What the exercise asks -> Copy every line of the records below verbatim, leaving out the pictures.

Pointing data for screenshots
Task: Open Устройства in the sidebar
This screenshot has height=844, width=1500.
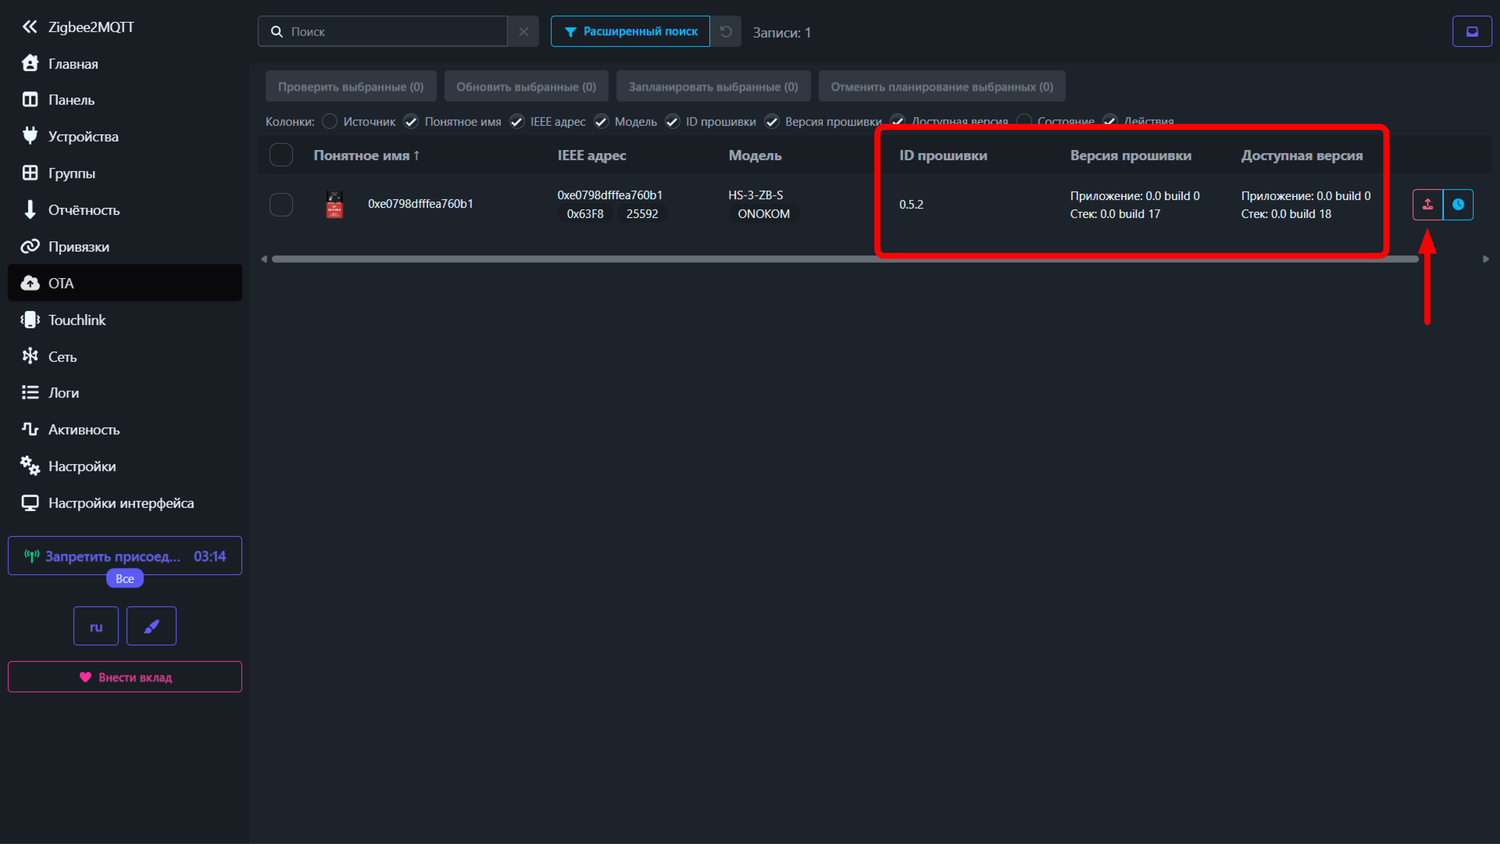Action: pyautogui.click(x=83, y=137)
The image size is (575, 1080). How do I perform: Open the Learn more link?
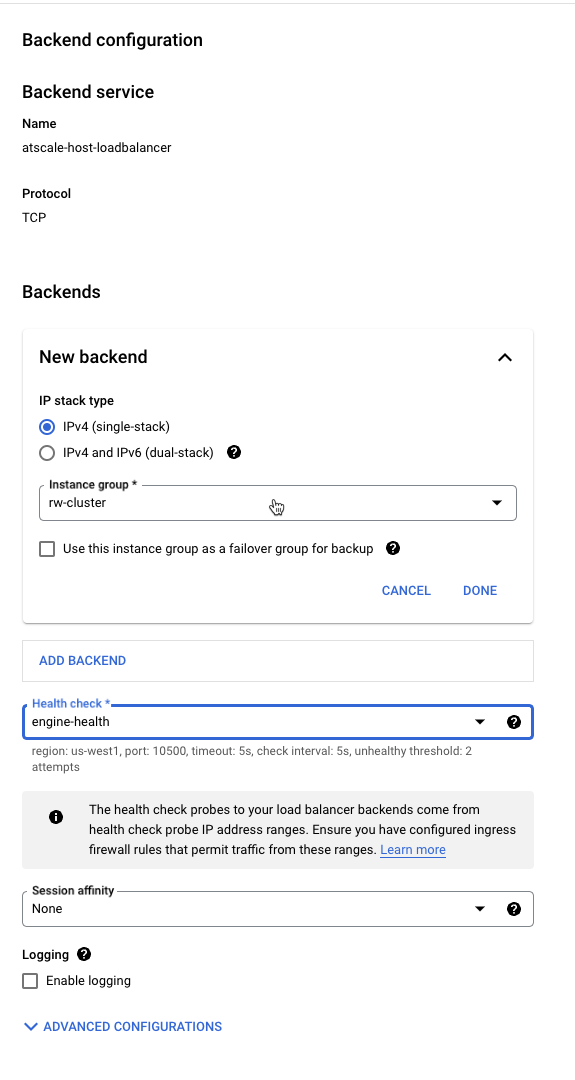click(x=412, y=849)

Response to this exercise ->
Task: Open Устройства in the sidebar
This screenshot has height=844, width=1500.
Action: pyautogui.click(x=83, y=137)
The image size is (575, 1080). How do I perform: Open the Learn more link?
click(x=412, y=849)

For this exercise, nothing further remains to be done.